Ao Contacto, Alexandra Aragão, investigadora da Universidade de Coimbra, lembra que o que a recomendação da Comissão Europeia sugere, em termos de garantia dos dados pessoais, é que os dados não sejam transmitidos para lado nenhum. "Não há nenhuma base centralizada de dados. Os dados relativos aos trajetos das pessoas são armazenados no seu próprio telemóvel e aquilo a que o telemóvel tem acesso é ao identificador individual (IMEI) dos outros telemóveis junto de quem a pessoa esteve. Mas para utilização destas apps não deverá haver um registo, não se terá que introduzir um nome, um email ou uma password. A identificação é feita apenas pelo IMEI do telemóvel", exemplifica a jurista que tem analisado os prós e os contras destas aplicações.
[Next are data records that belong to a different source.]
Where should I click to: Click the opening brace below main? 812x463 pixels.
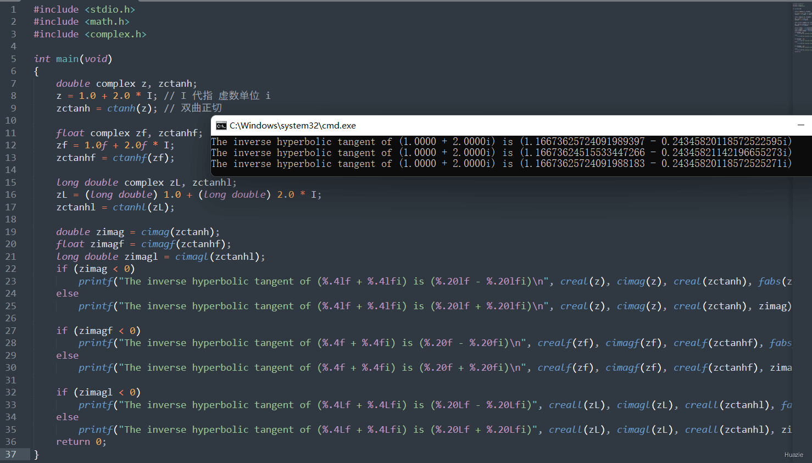click(36, 71)
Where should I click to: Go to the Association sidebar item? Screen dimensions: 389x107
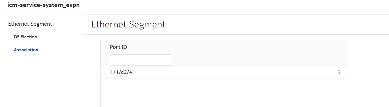point(26,50)
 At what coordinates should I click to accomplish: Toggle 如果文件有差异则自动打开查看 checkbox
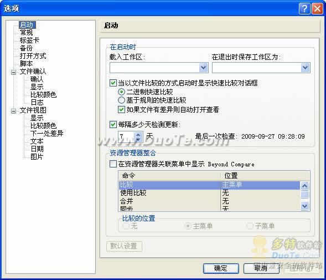[x=121, y=109]
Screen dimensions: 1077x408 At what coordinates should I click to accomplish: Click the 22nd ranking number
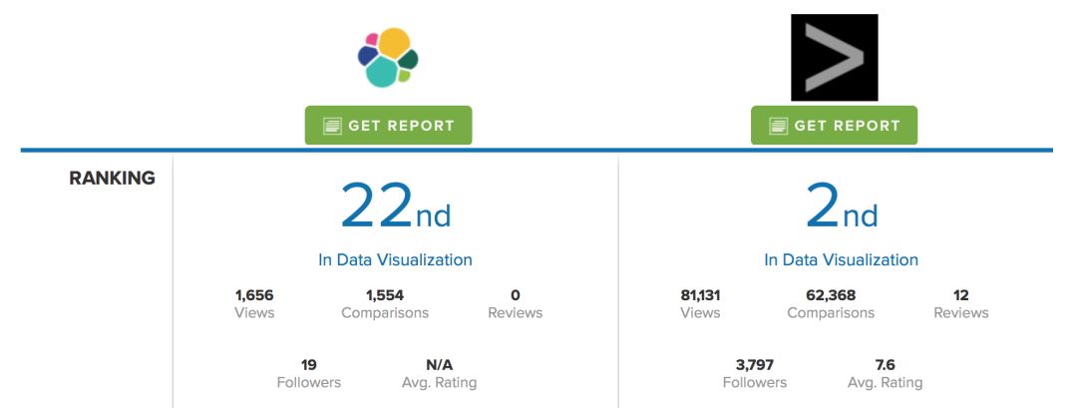[395, 206]
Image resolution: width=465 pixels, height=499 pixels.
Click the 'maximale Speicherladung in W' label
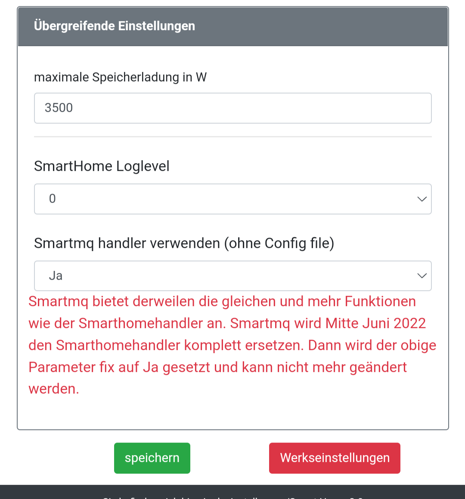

Portugal prepara-se para utilizar a ‘app’ STAYAWAY COVID para monitorizar a propagação do novo coronavírus. A aplicação está a ser desenvolvida pelo Instituto de Engenharia de Sistemas e Computadores, Tecnologia e Ciência e o governo, que através do primeiro-ministro, António Costa, garantiu que a adesão será voluntária, está a acompanhar o trabalho. Porém, subsistem dúvidas entre os especialistas quanto à garantia de privacidade e acesso a dados, que indiquem, por exemplo, com quem e quantas pessaos alguém esteve, a que horas e onde, se se adicionar a funcionalidade de geolocalização.
No final de maio foi divulgada uma declaração conjunta dos responsáveis das pastas de digitalização de Portugal, Alemanha, Espanha, França e Itália, que defende essas aplicações digitais e onde os cinco estados se comprometem "com um esforço conjunto para atingir o nível exigido de interoperabilidade transfronteiriça".
O Comité de Ética do Luxemburgo recomenda que o intercâmbio de dados seja limitado aos Estados-Membros da União Europeia. É igualmente sugerida a formação, no Grão-Ducado, de um comité externo, que inclua especialistas no domínio das TI, da saúde, da privacidade dos dados e da ética.
Numa análise mais abrangente, a investigadora Alexandra Aragão defende que seria mesmo "conveniente criar legislação específica em termos de proteção dos utentes, consumidores, pacientes e para maior conforto também das entidades de saúde que tenham acesso a esses dados. Seria bom haver um enquadramento jurídico mais aprofundado."
De acordo com a edição francesa do Luxemburger Wort, esta terça-feira, 9 de junho, em debate na Câmara dos Deputados, Xavier Bettel admitiu poder rever a posição do governo sobre as apps de rastreio, ainda que mantenha o ceticismo. Questionado pelo CSV sobre qual a reação do governo face às orientações do Comité de Ética para a sua utilização, o primeiro-ministro disse ter "a impressão de estar num mau filme", referindo-se ao facto de "há apenas um mês, o Parlamento ter votado, com os votos de todos os partidos exceto o ADR, uma moção apelando ao governo para que utilize o rastreio analógico durante o maior tempo possível". "Mas agora exige-se o contrário", declarou, na discussão de ontem, admitindo estar disposto a mudar de posição face a essas aplicações, na condição "de que o Parlamento saiba o que quer".